Nature is ever-changing, and if you look closely, you’ll find hexagons in beehives, basalt, insect compound eyes, foam, snowflakes… Why does nature love hexagons so much? 

The magma from the volcanic eruption shrinks after cooling, creating cracks, which tend to be hexagonal, and finally form tightly packed hexagonal rocks, which are the most stable results achieved by the internal forces of the magma. 

The turtle’s carapace is formed from different parts of the skeleton, which squeeze each other as they join, and the carapace in the middle forms a stable hexagonal structure. 

In winter, the gaseous water molecules are rearranged into a solid state due to the influence of low temperature, and are also connected to each other in the most stable structure, forming hexagonal snowflake ice crystals.

Honeycomb turns from circle to hexagon

The honeycomb is so delicately designed that some even call it an engineering marvel. It consists of many regular hexagonal cells of the same size. But bee hives weren’t hexagonal to begin with. 

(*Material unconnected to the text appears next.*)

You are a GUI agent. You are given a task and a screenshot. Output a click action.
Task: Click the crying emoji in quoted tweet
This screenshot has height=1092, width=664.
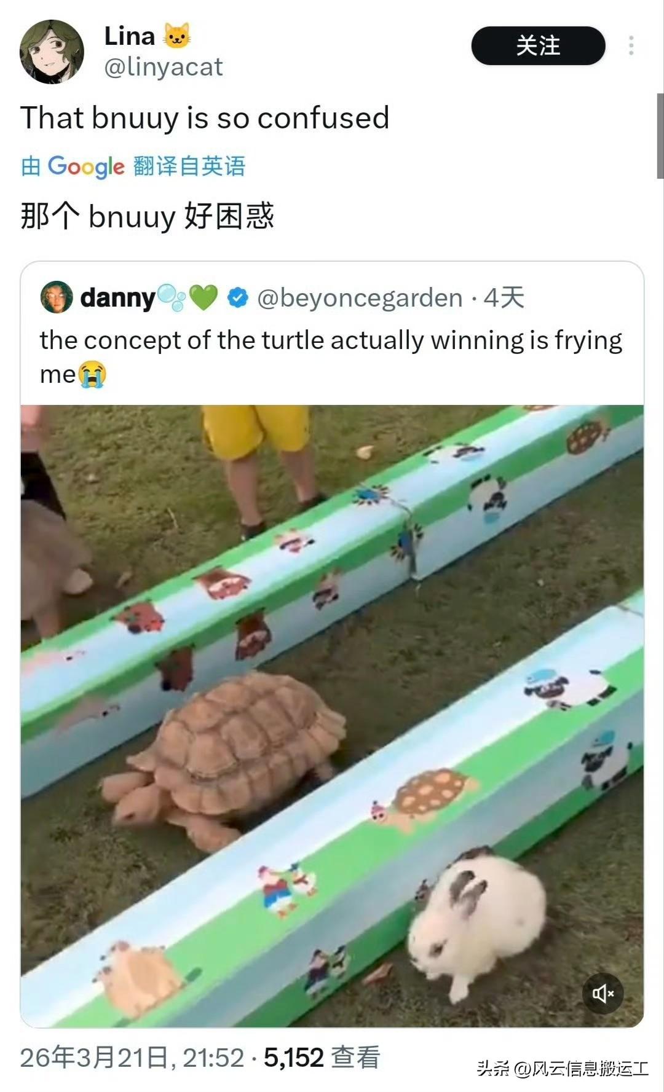tap(92, 374)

The bees secrete beeswax from the abdomen, and then build out the hive little by little, and a large number of cells are arranged in contact with each other to form a hive. At first, the hive was actually round, but it was gradually softened by the body temperature of the bees and turned into a hexagon. The real master of construction is actually nature, but why does the circular beehive end up being a hexagon instead of other shapes? 

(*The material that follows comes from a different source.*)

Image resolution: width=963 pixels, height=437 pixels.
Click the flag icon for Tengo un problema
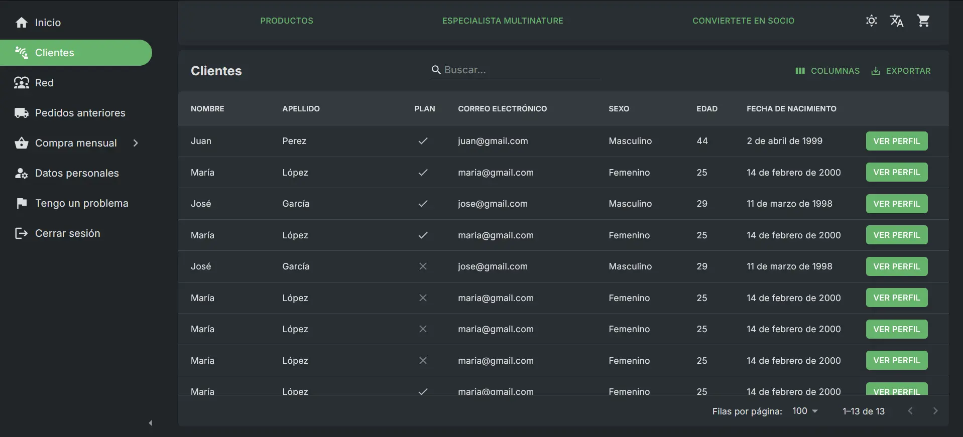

There are only equilateral triangles, squares or hexagons that are connected and tiled with identical polygons without leaving gaps. In the case of equal areas, the perimeter of a regular hexagon is the shortest. 

Insects require a large number of ommatidium close junctions to form compound eyes, and the hexagonal structure allows these ommatidium to remain stable during contact, while obtaining the largest visual area with the shortest ommatidium circumference.

Hexagons make the foam more stable

We can find answers in bubbles.

When many bubbles gather into a sheet of foam on the plane, you will find that some of the bubbles in the middle are squeezed into hexagons. The interior angle of the regular hexagon is 120 degrees, and the study found that the connection angle of 120 degrees is the most stable mechanical structure. When multiple bubbles are in contact, they squeeze and stretch each other, and finally form the most stable shape, that is, a hexagon with an interior angle of 120 degrees. 

The same is true for honeycombs, the softened circular cells are like bubbles, stretched and squeezed against each other as they touch each other, and eventually stabilize, forming hexagonal cells.